Screenshot grounding data:
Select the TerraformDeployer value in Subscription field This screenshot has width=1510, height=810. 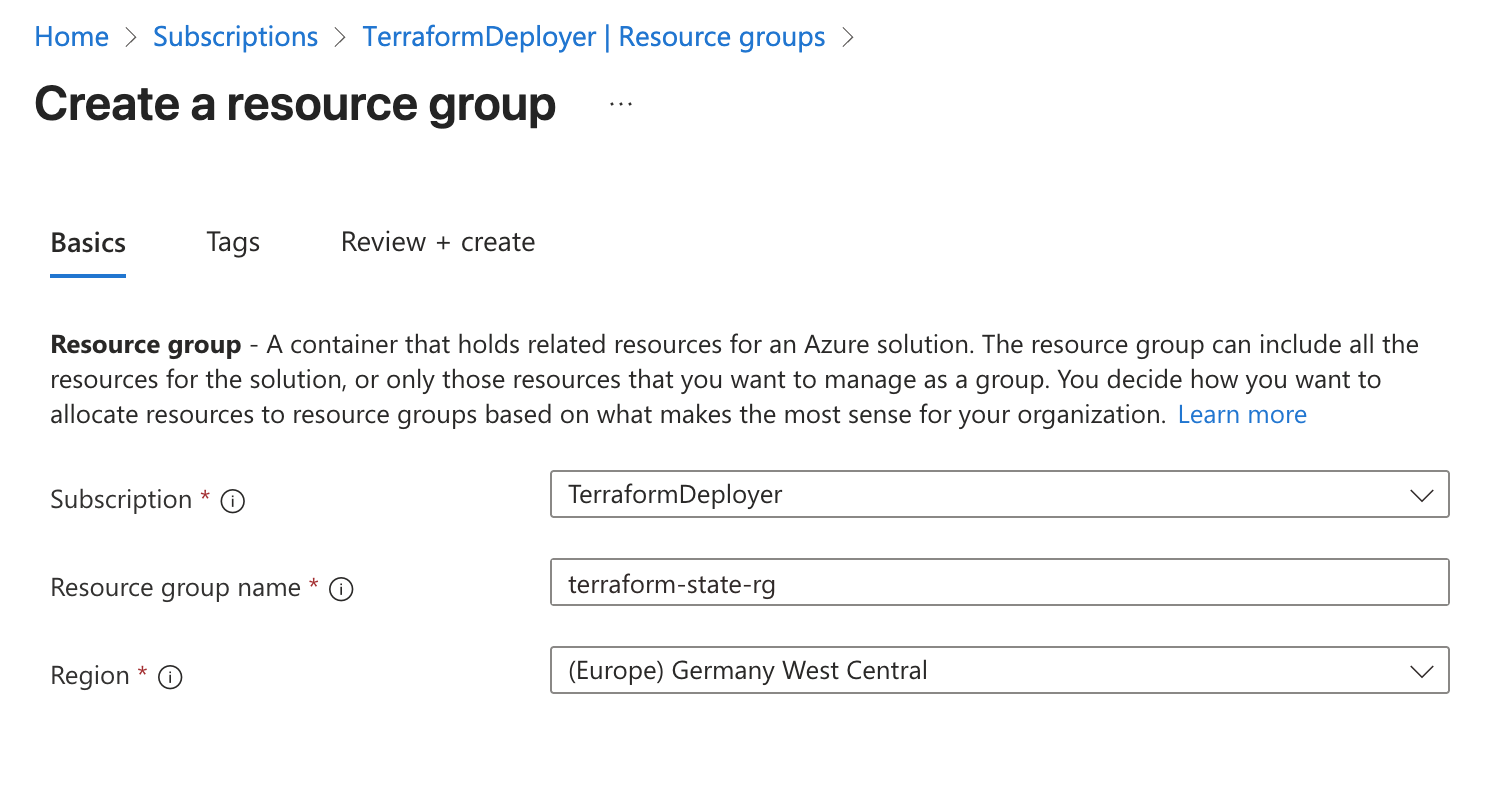[675, 494]
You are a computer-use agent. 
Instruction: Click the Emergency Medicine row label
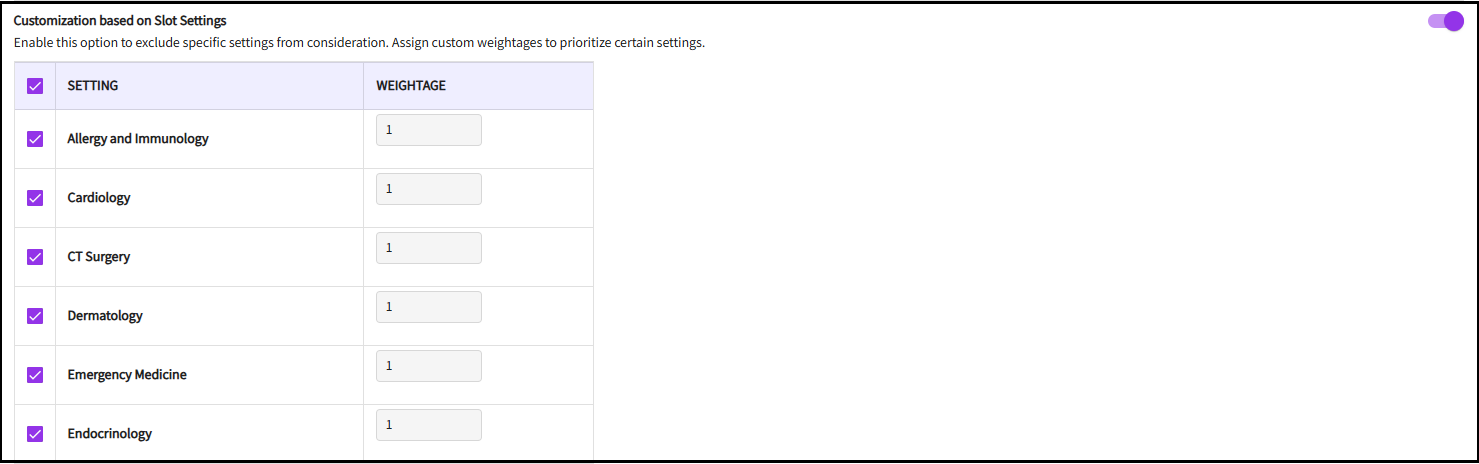coord(127,375)
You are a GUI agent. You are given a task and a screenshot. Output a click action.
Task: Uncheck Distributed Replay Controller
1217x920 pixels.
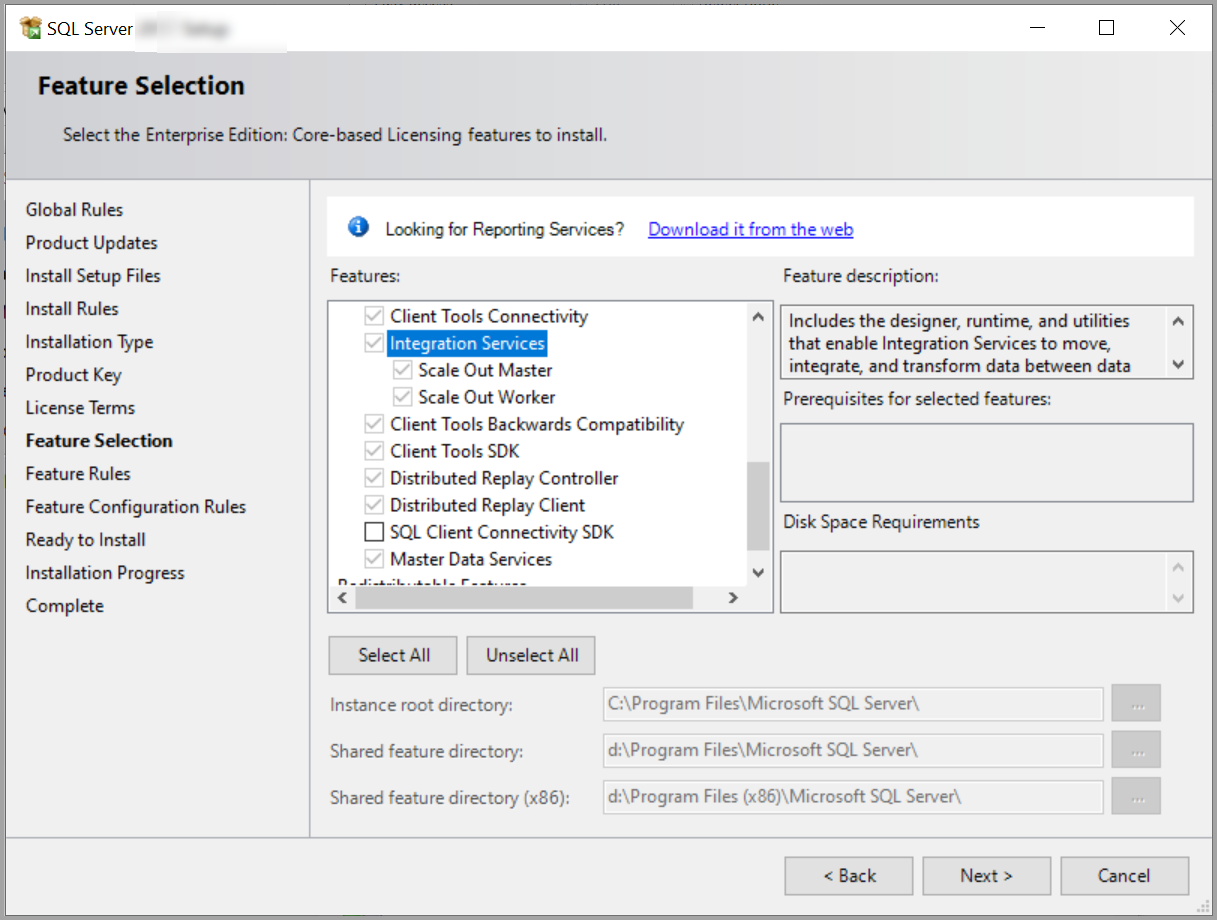(x=374, y=477)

**Problem details:**
What lines in the records above include the string "agent"? Copy each one.

**Task answer:**
You are a computer-use agent. 
You are a GUI agent. You are given a task and a screenshot. Output a click action.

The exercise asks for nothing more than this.